When I’m not here tapping away at my keyboard, I’m out traversing the highways of Kansas with my entourage of foster kids. This affords me a substantial amount of time alone with my thoughts. Time alone behind the wheel isn’t a recent development either. Pretty much every job I’ve had, since I turned 16, has included a lot of driving. I passed the million mile mark some time back and last year I drove more than 80,000 miles.
That’s a lot of solitude but this quote does a good job of explaining my experience. I need to be alone to collect my thoughts and organize them into some semblance of order that lends itself to this blog. Solitude is a very crowded place for me. I’m happiest as the ringleader of the circus that is my mind when I let it out of its, metaphorical, cage. I feel certain that most writers share this approach to their craft.
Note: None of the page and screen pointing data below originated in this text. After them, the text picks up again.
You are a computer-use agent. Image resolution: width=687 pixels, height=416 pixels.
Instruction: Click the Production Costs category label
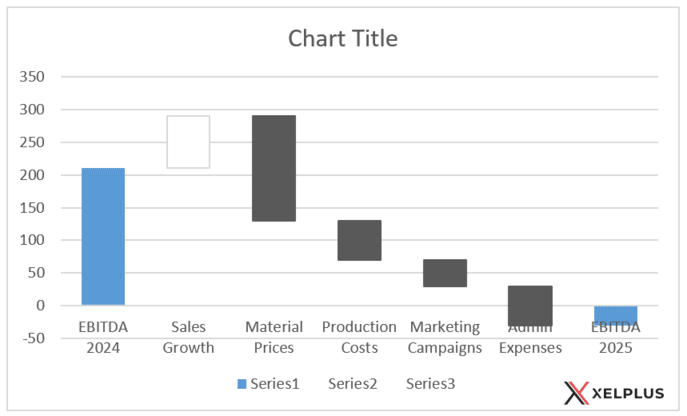(x=359, y=338)
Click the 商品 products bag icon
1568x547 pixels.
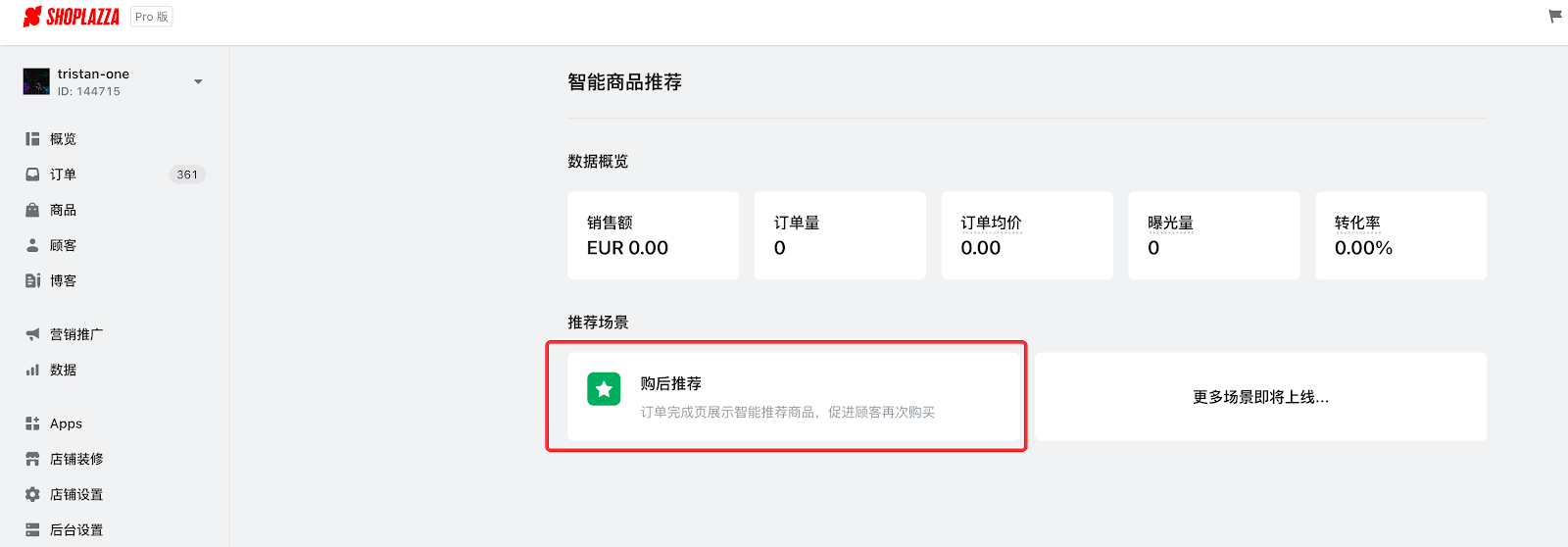(x=32, y=210)
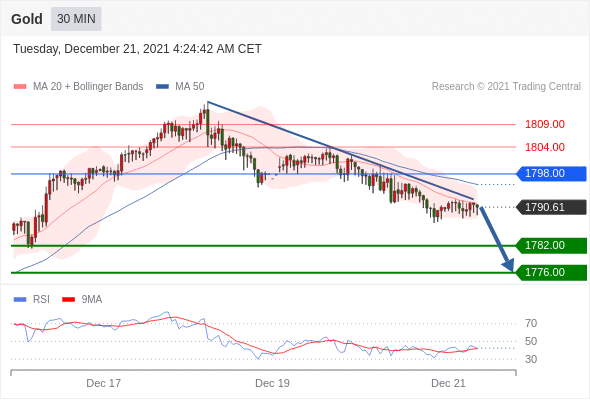Click the Dec 17 date label
This screenshot has width=590, height=400.
pyautogui.click(x=103, y=383)
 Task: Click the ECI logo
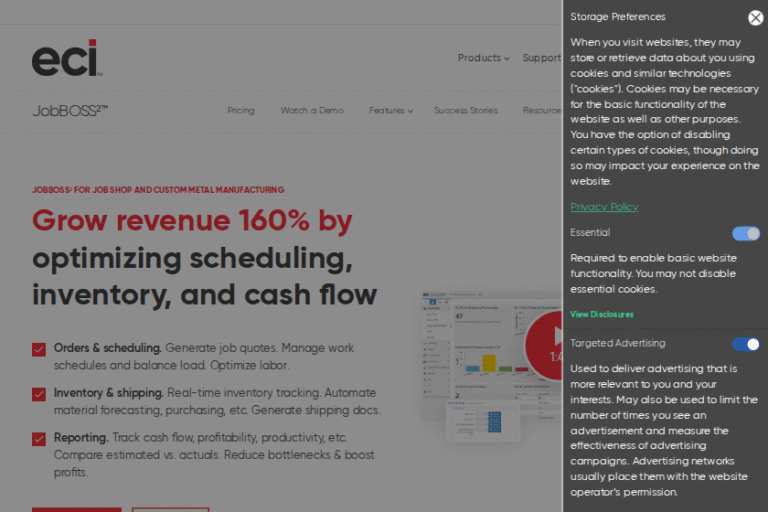pos(66,59)
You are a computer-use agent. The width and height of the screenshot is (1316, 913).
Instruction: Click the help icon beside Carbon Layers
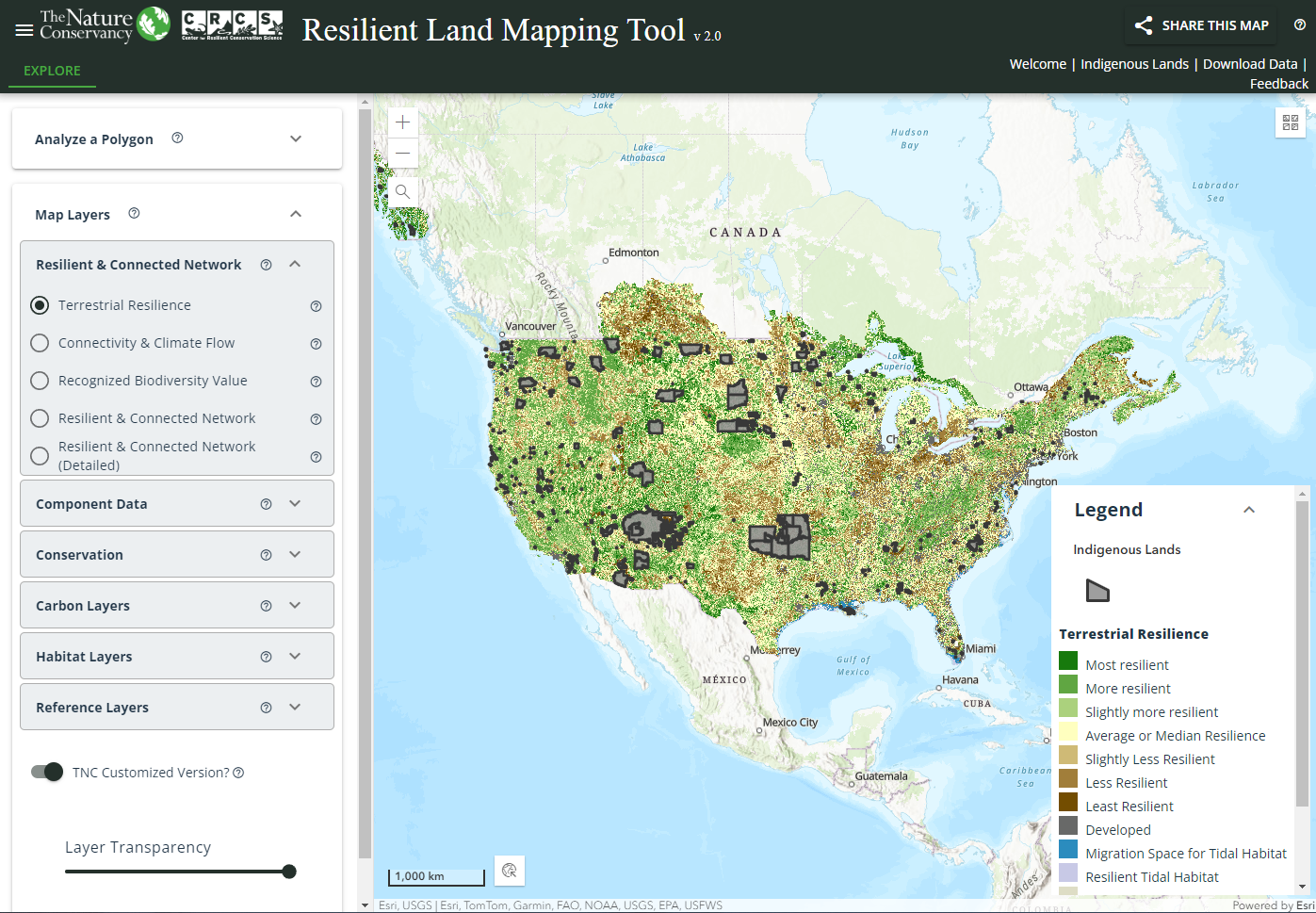coord(266,606)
It’s not that I dislike interacting with people, far from it. With the right group of friends, I can spend hours digesting useful information from people who know far more than I do and frequently those revelations turn up here on grhgraph. I love to ask questions and poke fun at life’s absurdity but only when there’s something to be learned. I have drawn the line at participating in most forms of social media because the rampant narcissism present there is just a waste of time and I don’t have that much left before I go on to the next experience.
Actually, my favorite subject for self-reflection is the great unknown. I spend more of my alone time on that topic than any other. That’s just a matter of practicality. The vast majority of people I know do not share my enthusiasm for pondering life after death. I know there’s something incredible coming after this and I can’t wait to meet my maker. He has given me a truly wonderful life filled with discoveries, hard work and plenty of time for intellectual curiosity and self-realization. What more could I ask for? If He needs me there with Him tomorrow, then I will be ready, willing and able to take the great commission and follow wherever He leads me.
Oops, sorry, I probably let you get too close to the circus. It’s not that I’m anxiously waiting to die but wasting time worrying about the end seems like we’re missing the point entirely. It’s not about how long we live, it’s about how much! All we have is our experiences and the knowledge we gain that bears the fruit of wisdom. Keeping all of that cooped up in the dusty old shelves of my brain where no one can find or use it would make my life a wasted existence. I would rather be dead than living without a purpose. In my quietest moments of complete solitude I found my purpose in my work with foster children and my ability to artfully write a blog. My greatest wish is that all of you find yours too.